Canadian fashion stylist (born 1980)

Jessica Mulroney (née Brownstein; born March 14, 1980) is a Canadian fashion stylist and marketing consultant, noted for her previous work with Kleinfeld Bridal (Hudson's Bay), past guest appearances on television shows Good Morning America and CityLine, and hosting of I Do, Redo. She is a Canadian fashion advocate and as a contributor to Sunwing's Wedding Vacations magazine.

==Early life==
Mulroney was born Jessica Brownstein to a Jewish family, the daughter of Veronica (née Coleman) and Stephen Brownstein. Her brother is Harvard professor John Brownstein. She is a great-granddaughter of Benjamin Brownstein, the founder of Browns Shoes.

She grew up in Westmount and attended Miss Edgar's and Miss Cramp's School on a scholarship. She graduated from McGill University with a degree in industrial relations.

==Career==
Early in her career, Mulroney and sibling Elizabeth distributed the lingerie lines la Perla and Cosabell.

In November 2015, Mulroney styled ensembles for Sophie Grégoire Trudeau, then the wife of Canadian prime minister Justin Trudeau (in an unofficial capacity); Mulroney and her husband Ben Mulroney were considered close to the former couple. In 2015, Mulroney assisted Meghan Markle in choosing a wedding dress for Markle's Suits character, Rachel Zane. In 2019, she styled Mindy Kaling for a number of appearances, including the Oscars red carpet. She was also a stylist for Shania Twain.

In 2014, Mulroney became a bridal consultant for the Hudson's Bay Company (Kleinfeld branch), which later expanded to include consulting, PR, social media, events, and serving as the acting spokesperson for their CORE Life brand, which launched in fall 2018.
She made appearances on Breakfast Television Toronto and was a regular guest stylist for CityLine. In 2019, ABC signed Mulroney as a style contributor. Mulroney hosted the 2020 reality series I Do, Redo for CTV, in which couples renewed their wedding vows. She is also a regular contributor to Wedding Vacations by Sunwing, an annual magazine published by the travel company.

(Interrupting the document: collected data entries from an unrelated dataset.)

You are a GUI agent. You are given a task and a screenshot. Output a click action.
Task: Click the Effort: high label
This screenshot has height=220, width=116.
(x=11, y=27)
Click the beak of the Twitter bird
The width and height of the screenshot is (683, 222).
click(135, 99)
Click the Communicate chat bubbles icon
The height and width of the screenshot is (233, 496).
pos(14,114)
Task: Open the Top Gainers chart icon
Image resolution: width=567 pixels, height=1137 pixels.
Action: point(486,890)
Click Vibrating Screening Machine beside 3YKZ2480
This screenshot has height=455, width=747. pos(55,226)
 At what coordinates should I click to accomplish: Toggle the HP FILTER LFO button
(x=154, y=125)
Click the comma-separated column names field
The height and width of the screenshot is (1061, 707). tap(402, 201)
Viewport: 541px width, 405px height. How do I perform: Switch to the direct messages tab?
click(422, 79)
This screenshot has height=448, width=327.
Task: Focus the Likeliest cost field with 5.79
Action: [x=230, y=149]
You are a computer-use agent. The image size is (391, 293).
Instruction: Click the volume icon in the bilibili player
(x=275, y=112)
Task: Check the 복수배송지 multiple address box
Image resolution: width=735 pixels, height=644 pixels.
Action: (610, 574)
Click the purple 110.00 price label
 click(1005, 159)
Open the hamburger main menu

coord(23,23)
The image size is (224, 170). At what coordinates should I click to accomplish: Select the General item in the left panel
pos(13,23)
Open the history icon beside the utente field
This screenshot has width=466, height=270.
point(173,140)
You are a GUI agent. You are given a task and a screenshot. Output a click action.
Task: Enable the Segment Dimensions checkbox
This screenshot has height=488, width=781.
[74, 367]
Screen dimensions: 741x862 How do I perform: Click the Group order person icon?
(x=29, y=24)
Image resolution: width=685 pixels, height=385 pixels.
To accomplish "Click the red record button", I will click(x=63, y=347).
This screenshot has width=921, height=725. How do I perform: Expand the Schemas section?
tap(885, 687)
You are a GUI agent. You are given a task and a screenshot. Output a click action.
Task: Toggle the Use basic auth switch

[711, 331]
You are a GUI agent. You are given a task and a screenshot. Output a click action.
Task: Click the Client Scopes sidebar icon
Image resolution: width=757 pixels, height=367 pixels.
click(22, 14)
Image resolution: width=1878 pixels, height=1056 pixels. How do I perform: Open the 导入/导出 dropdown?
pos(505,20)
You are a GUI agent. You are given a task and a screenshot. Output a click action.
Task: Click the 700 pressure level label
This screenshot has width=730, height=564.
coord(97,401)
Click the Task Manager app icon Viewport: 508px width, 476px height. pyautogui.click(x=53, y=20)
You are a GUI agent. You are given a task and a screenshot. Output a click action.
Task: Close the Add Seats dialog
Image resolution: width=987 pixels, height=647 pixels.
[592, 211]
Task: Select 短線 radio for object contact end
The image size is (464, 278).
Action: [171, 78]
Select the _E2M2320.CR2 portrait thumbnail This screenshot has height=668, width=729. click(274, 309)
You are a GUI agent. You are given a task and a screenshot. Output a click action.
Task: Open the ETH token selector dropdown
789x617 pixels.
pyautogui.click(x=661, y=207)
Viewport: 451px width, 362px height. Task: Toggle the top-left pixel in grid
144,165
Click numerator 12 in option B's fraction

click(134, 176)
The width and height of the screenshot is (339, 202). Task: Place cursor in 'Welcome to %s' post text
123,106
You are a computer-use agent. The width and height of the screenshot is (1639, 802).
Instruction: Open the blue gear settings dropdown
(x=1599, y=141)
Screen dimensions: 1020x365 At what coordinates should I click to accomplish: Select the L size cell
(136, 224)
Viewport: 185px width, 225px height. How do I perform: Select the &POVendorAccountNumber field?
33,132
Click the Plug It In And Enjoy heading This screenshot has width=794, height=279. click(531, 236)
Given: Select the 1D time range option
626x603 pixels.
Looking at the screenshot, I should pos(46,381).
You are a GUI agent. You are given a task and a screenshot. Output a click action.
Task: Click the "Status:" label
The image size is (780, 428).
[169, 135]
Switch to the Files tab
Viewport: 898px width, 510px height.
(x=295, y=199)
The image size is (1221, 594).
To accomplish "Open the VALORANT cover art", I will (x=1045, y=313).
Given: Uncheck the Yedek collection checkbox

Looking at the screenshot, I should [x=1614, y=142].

Mulroney is a prominent advocate for the Canadian fashion industry.

===Bullying allegation===
On June 10, 2020, Mulroney became the centre of controversy after Sasha Exeter, a Black brand marketer/lifestyle influencer from Toronto, posted a video on Instagram stating that Mulroney had bullied her after Exeter publicly called for social media influencers to use their platforms in support of black people; according to Exeter, Mulroney had taken this call as a personal attack. Mulroney later made a public apology. After Exeter's video gained significant attention, Mulroney lost her contracts with Hudson's Bay, ABC, Cityline and CTV (her CTV series I Do, Redo was cancelled). Following the incident, Mulroney's husband resigned from etalk on June 22. National Post opinion columnist Barbara Kay was given private access to previously undisclosed texts and messages between Mulroney and Exeter. Kay argued in her January 21, 2021, column that Mulroney was threatened and bullied by Exeter and that Mulroney's own threats to Exeter had thus been provoked.

==Charity==
Mulroney and her sisters-in-law Caroline, Katy, and Vanessa Mulroney co-founded the charity The Shoebox Project for Shelters, aiming to assist homeless and at-risk women. In 2020, following the controversy involving Sasha Exeter, Mulroney stepped down from her role in the project.

==Personal life==
On October 30, 2008, Brownstein married Ben Mulroney, the eldest son and second eldest child of former Canadian Prime Minister Brian Mulroney and Mila Mulroney. The couple have three children: two sons, who are fraternal twins, and a daughter. In July 2025, it was reported that the couple had separated.

Mulroney was considered to be a close friend of the Duchess of Sussex (née Meghan Markle), whom she met in 2011 while she was working in Toronto. In 2018, she and her husband attended her wedding to Prince Harry, and their children participated as page boys and flower girl. During her 2020 feud with Sasha Exeter, Mulroney described Markle as her "closest friend" with whom she had experiences "where race was front and centre", a statement which was reportedly perceived by the Duchess to exploit their friendship. Mulroney later denied the rumors of a rift with Markle.